*EXERCISE GOAL*. The answer must consist of every line below containing "computer".

Dataset entries:
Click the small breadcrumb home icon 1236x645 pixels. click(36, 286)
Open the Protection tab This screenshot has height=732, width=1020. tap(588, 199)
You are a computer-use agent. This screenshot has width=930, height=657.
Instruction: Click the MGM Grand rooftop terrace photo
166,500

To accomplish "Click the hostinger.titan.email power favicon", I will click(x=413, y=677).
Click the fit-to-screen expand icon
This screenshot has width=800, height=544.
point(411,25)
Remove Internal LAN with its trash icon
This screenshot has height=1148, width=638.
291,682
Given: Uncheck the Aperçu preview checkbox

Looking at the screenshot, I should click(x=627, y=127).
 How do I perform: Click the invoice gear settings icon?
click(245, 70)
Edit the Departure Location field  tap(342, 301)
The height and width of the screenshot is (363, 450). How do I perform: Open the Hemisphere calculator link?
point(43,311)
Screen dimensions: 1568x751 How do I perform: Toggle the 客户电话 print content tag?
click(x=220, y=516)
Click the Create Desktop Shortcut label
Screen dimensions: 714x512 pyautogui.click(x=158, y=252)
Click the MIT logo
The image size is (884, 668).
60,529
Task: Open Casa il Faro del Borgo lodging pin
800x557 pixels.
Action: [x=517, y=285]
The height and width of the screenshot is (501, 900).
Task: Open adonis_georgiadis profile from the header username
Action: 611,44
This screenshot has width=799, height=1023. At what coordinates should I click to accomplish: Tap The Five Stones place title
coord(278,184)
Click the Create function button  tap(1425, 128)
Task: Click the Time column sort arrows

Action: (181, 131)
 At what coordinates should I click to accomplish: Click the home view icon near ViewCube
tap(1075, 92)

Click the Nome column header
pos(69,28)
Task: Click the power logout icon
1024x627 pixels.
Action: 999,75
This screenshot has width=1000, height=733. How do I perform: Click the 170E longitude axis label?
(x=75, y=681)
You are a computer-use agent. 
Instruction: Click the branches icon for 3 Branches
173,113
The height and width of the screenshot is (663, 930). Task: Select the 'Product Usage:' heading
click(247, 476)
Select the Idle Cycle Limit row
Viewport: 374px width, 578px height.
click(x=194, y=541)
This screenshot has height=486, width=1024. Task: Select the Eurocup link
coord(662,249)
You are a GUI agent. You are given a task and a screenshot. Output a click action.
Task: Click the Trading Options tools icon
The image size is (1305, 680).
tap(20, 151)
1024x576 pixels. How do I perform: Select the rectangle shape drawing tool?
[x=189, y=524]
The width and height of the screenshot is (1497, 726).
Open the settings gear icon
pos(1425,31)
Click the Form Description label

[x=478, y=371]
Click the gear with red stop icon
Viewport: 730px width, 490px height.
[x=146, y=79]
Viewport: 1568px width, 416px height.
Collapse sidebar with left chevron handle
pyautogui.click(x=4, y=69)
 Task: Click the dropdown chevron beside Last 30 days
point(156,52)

*EXPECTED ANSWER*.
You are a computer-use agent. This screenshot has width=930, height=657.
You are a computer-use agent. 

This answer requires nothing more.